Leah Usefara said...

It honestly makes me mad whenever people say certain things aren't suitable for teens to read, things that are too dark and edgy. Most teens are just as desensitized to things as adults and aren't completely stupid. They already know about or should know about things like abuse, rape, violence, and drugs. They shouldn't be sheltered from the world and let them make their own decision on what they like to read or not. Novels shouldn't follow one formula and be forever vanilla. Tender Morsels, Going Bovine, and Marbury Lens talk about very real emotions, feelings, and even events that happen to teens. These extreme circumstances allow people to take a peek into and relate to being unable to distinguish fantasy from reality, mental illness, trauma and how to cope with it. Although novels with dark content isn't my cup of tea, that doesn't mean it shouldn't be okay to read. I remember in high school there was a girl who wanted to petition the school to take Beloved off the English course reading list. I admire my school to some extent because all our books on our English class reading lists, from 7th to 12th grade, were banned books. Beloved is full of rape, racism, and beastiality and may not be okay for children to read, but teens at least should be aware that the world's not clean.

Crystal Lam said...

Aim of the exercise :: In the comment, which book did a high school student want to petition the school to remove from the English course reading list? The lines after this are unrelated to the comment.

Given information ::
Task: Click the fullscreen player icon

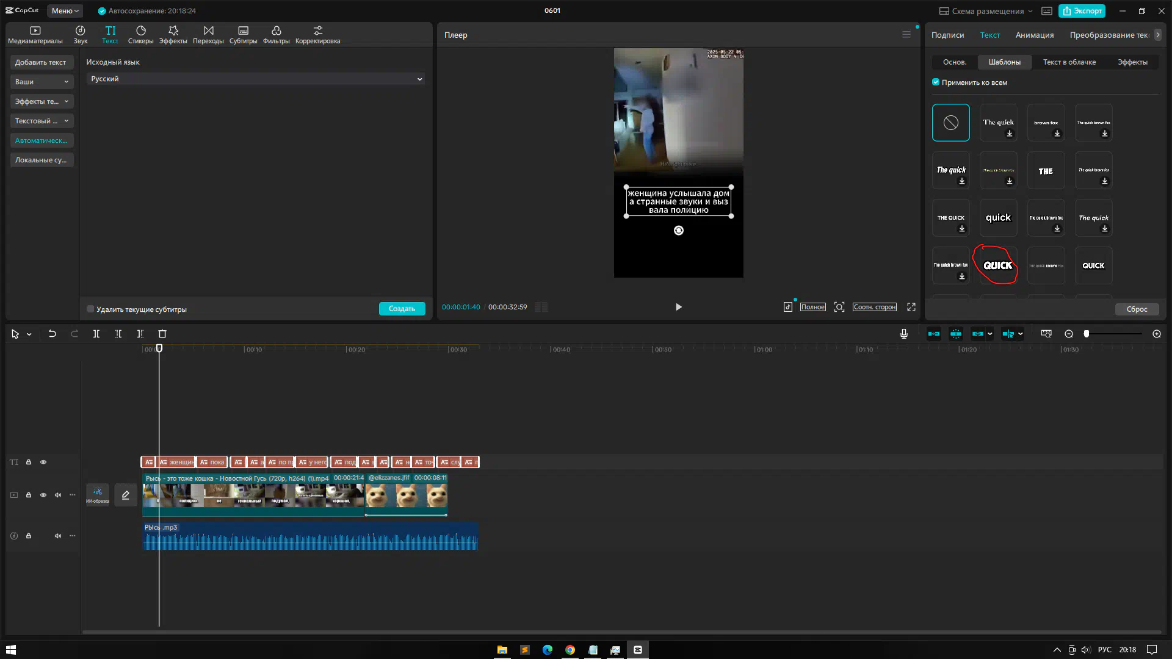Action: [x=911, y=307]
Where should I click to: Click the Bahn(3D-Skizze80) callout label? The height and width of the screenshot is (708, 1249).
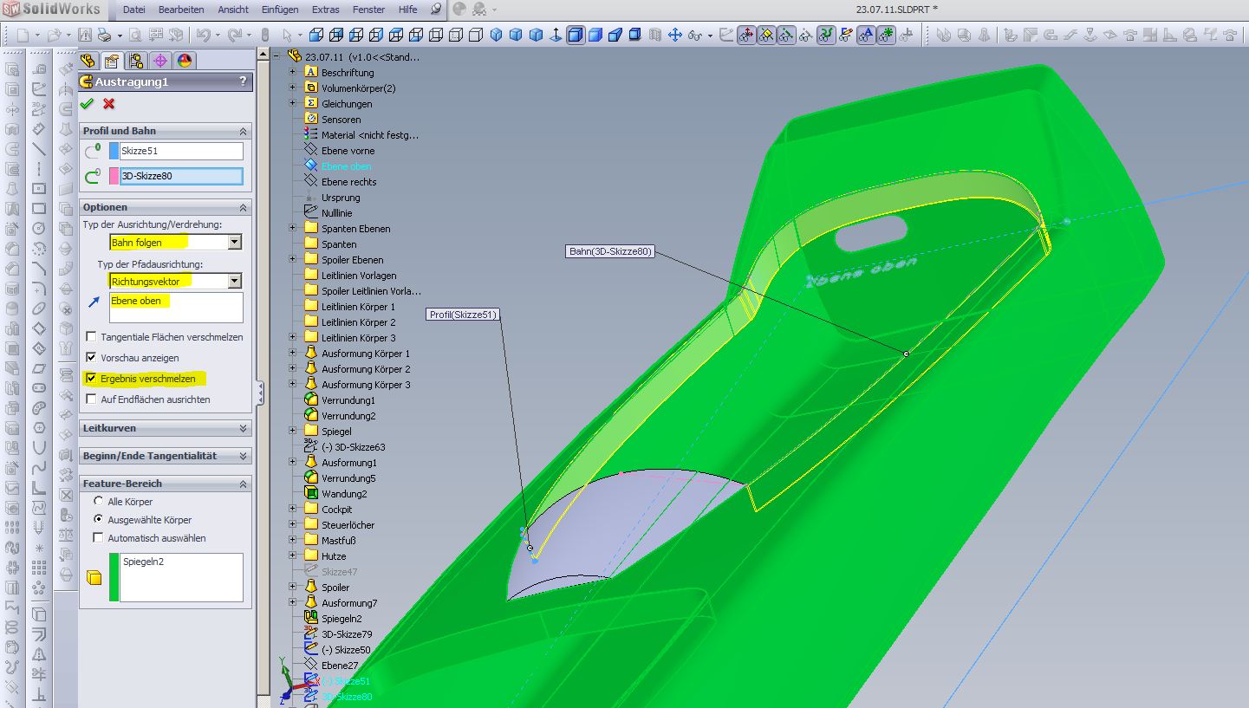click(x=609, y=252)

Written response :: Beloved